ACTION ITEM
Lines containing the word "value" are to be copied from the data below.

RECORDS SHOWN
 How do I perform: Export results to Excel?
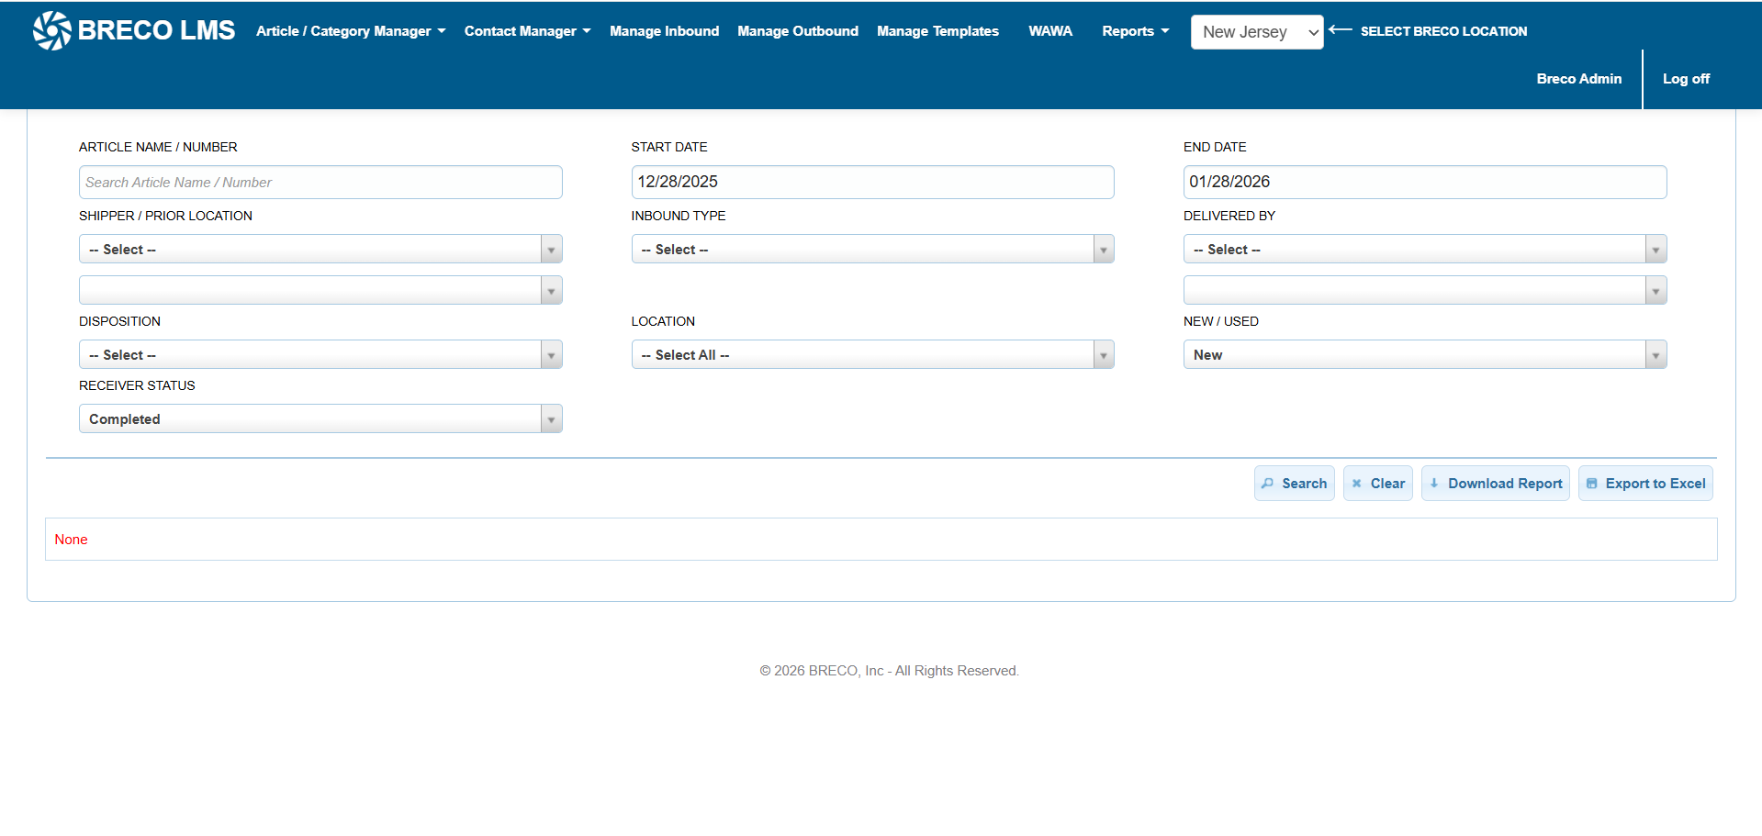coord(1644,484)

...

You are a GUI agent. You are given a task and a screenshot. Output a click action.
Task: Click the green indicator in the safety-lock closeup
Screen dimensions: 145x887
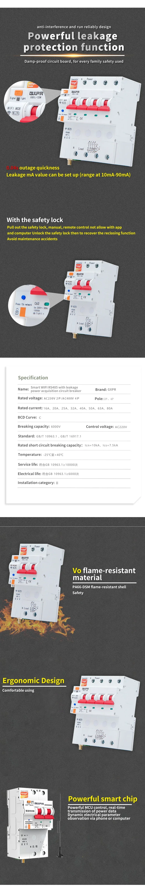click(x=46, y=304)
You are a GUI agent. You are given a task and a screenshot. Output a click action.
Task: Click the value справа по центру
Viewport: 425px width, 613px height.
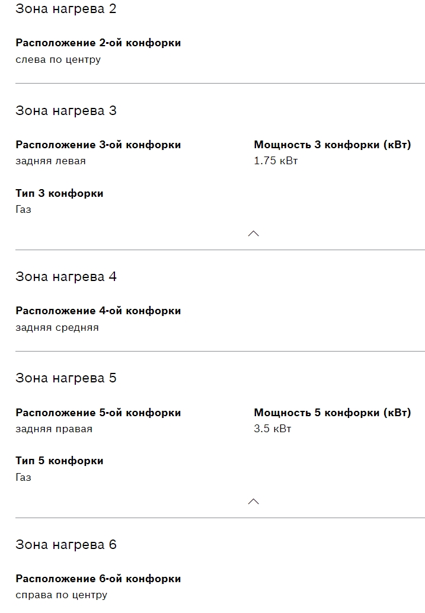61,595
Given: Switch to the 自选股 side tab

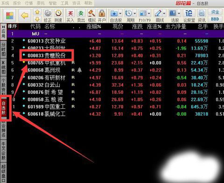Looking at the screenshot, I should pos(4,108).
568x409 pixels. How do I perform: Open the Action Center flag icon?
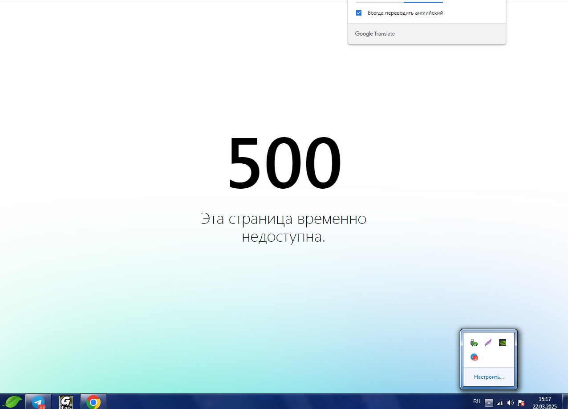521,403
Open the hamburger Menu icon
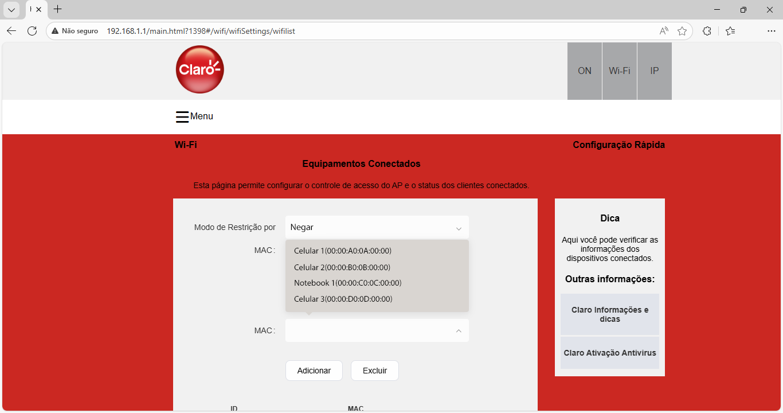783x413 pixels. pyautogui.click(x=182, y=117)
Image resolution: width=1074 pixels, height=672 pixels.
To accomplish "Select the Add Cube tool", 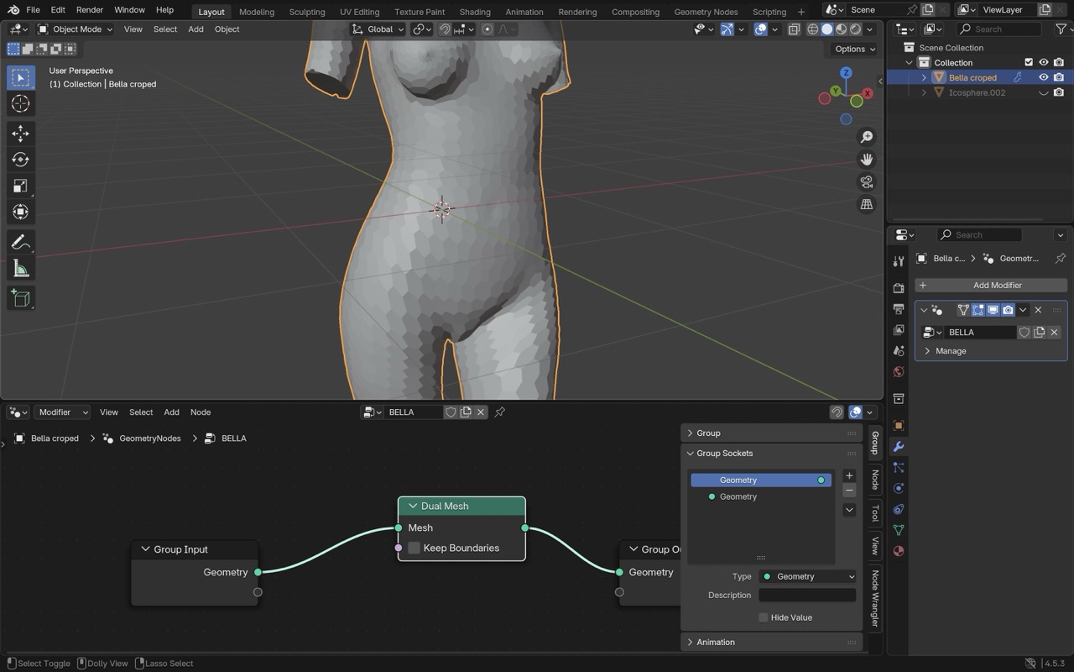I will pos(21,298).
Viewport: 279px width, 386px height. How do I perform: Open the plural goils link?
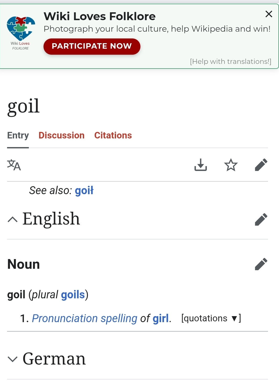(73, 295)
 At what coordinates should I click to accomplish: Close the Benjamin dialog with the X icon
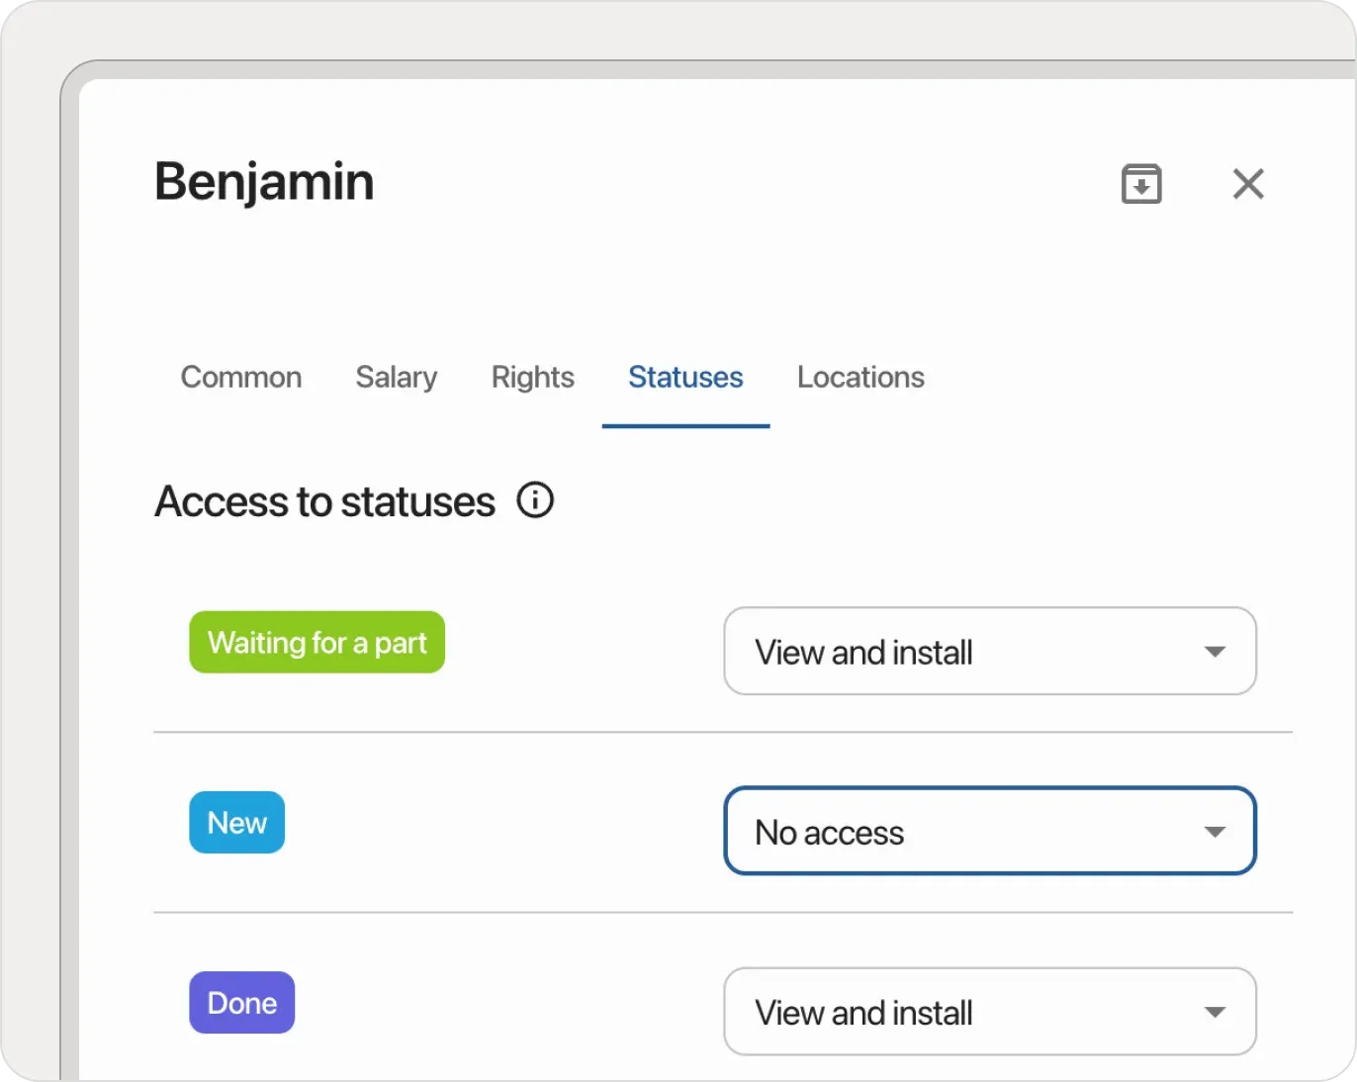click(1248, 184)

---

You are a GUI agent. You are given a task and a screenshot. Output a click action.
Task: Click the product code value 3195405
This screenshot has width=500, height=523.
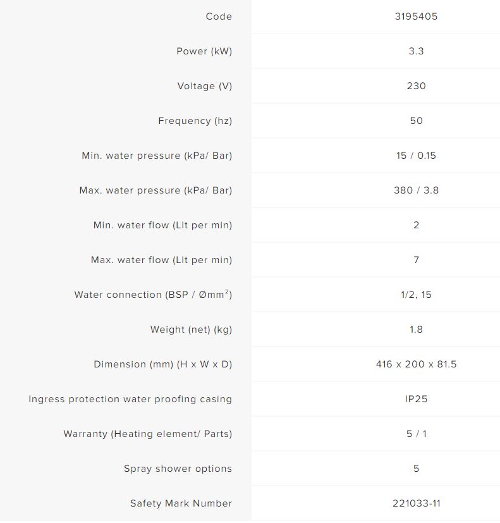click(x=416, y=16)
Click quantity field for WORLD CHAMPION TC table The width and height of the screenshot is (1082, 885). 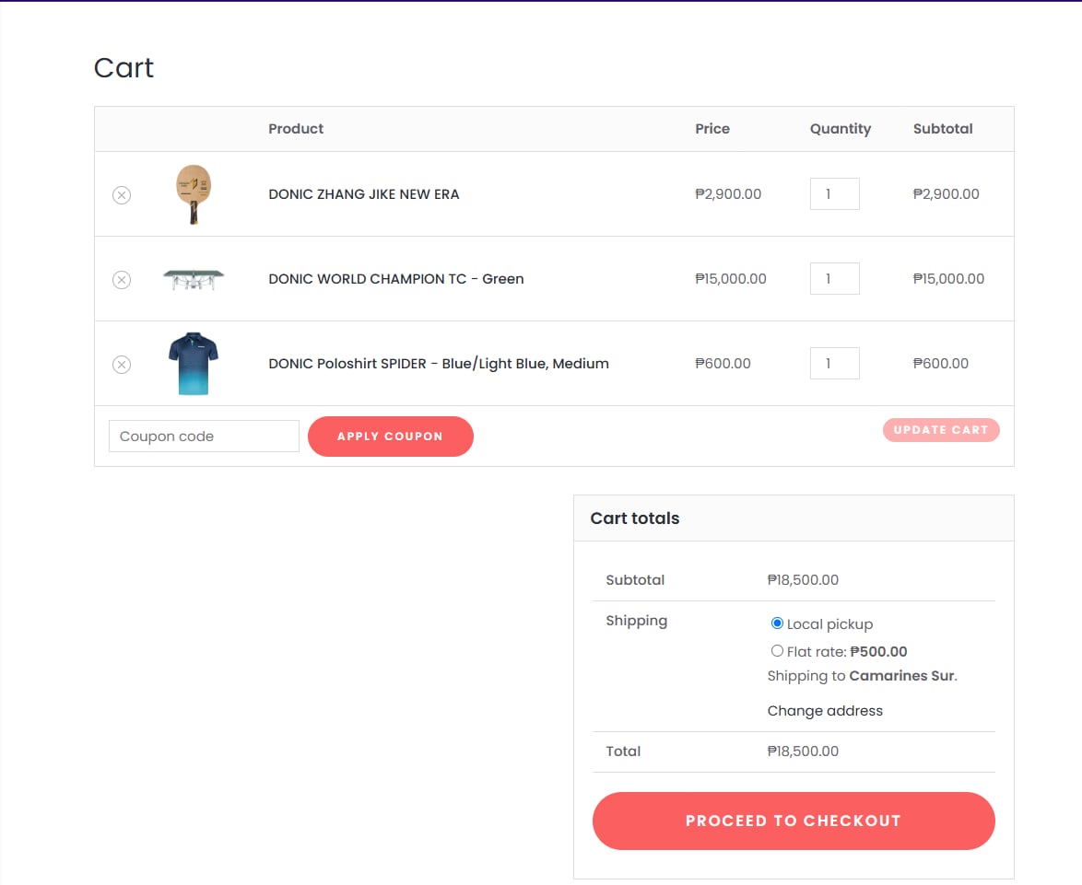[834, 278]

SOLVED PROBLEM
Task: Click the value справа по центру
Task: Click the product code value 3195405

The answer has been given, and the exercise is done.